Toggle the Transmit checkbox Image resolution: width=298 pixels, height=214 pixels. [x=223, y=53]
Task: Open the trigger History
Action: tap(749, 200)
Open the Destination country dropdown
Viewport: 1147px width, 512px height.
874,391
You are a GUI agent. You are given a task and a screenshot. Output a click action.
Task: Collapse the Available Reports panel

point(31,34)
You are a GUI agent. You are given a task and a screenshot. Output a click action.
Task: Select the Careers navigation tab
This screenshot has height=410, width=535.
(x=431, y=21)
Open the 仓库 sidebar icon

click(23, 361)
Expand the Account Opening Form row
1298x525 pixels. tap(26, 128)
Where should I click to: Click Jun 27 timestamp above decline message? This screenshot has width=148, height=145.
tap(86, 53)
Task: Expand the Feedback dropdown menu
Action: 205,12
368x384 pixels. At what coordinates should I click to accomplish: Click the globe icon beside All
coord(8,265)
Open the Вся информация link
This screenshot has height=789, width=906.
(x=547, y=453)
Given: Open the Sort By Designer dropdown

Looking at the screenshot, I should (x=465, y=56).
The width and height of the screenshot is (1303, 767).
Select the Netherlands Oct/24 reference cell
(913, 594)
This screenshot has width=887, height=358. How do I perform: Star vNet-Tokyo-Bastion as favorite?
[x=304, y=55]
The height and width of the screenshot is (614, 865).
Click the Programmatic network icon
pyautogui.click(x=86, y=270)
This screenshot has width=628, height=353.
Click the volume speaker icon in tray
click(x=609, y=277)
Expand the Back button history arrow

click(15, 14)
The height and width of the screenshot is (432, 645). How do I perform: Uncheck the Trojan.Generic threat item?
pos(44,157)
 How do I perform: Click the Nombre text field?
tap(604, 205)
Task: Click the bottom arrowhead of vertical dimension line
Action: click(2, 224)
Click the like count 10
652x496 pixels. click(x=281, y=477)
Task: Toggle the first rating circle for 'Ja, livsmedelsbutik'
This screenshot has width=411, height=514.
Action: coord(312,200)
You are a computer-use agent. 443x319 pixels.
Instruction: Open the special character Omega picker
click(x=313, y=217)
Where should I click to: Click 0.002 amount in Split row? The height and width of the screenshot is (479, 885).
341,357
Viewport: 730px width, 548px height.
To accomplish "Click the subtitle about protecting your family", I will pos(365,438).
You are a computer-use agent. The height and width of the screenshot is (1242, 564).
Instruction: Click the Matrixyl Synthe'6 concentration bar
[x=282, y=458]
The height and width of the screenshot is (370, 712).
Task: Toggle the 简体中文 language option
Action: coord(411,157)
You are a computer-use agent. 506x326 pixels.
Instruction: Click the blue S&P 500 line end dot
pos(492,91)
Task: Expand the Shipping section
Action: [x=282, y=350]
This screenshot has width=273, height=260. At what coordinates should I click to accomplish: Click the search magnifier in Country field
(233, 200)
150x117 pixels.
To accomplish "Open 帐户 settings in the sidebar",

-----

Exercise
Go through the records. Copy each line where "computer" appears.

Output
You are a computer-use agent. 443x319 pixels.
You are a computer-use agent. The height and width of the screenshot is (1242, 564).
You are a computer-use agent. 506x326 pixels.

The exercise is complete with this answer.